Paolo Giorgio Ferri, the prosecutor at Mr. Hecht’s trial, said he hoped to build a separate case against former officials at the Ny Carlsberg Glyptotek, though the statute of limitations has expired. Mr. Ferri also said he could ask that some of the objects be confiscated as material evidence should Mr. Hecht be convicted.
“For now we have to evaluate the good or bad faith of the buyer,” said Mr. Ferri, who is still evaluating whether he will press charges against the Glyptotek. “The sin has almost been ascertained, let’s see if we will absolve them.”

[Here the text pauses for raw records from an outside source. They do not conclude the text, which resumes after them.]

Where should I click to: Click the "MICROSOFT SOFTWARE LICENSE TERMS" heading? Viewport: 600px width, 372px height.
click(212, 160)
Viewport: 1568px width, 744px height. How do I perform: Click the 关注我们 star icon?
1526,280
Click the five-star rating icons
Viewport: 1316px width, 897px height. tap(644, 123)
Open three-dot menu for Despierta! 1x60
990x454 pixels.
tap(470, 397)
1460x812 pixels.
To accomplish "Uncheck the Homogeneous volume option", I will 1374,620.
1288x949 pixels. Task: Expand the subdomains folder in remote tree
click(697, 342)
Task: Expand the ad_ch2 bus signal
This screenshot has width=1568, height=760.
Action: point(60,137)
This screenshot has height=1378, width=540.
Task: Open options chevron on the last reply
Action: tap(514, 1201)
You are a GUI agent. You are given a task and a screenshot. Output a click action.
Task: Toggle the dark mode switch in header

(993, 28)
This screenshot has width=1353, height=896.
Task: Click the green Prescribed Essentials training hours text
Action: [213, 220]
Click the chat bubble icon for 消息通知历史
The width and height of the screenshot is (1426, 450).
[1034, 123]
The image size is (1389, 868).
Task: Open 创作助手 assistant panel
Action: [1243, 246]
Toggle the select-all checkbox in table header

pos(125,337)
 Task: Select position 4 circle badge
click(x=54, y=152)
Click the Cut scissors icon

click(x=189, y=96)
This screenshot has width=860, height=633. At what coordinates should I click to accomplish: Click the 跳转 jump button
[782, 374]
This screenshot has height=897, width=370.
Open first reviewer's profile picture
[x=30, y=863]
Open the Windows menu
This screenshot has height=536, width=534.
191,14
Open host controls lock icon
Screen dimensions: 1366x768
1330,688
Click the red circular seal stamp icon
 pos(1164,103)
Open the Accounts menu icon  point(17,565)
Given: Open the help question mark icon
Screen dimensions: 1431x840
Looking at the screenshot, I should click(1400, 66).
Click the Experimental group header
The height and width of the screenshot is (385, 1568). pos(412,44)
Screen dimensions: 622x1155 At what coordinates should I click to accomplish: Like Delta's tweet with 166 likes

Italian authorities have also presented the Glyptotek with a longer list of objects, mostly bought from Mr. Hecht and Mr. Medici, whose provenance it is investigating. They include an acroterion, or pediment decoration, of a winged sphinx; an Etruscan terra cotta antefix, or roof ornament, similar to one returned by the Getty last year; and terra cotta reliefs of warriors on horseback.
Italian officials have repeatedly said they did not intend to “empty the museum of its possessions,” only to point out the suspect provenance of many dozens of artifacts.
Mario Torsello, the president of the Culture Ministry committee charged with recovering allegedly looted artifacts said in a telephone interview that negotiations with the museum were continuing, and that an Italian delegation would travel to Copenhagen to resume talks. “We’re confident that we will arrive at an accord that is mutually satisfying,” he said.
But even if the Glyptotek should return the funerary artifacts from the tomb at Colle del Forno, the calesse would still not be complete. “There are other elements missing,” said Paolo Santoro, the archaeologist who has led the excavations at Colle del Forno since the 1970s. “Who knows who bought them?”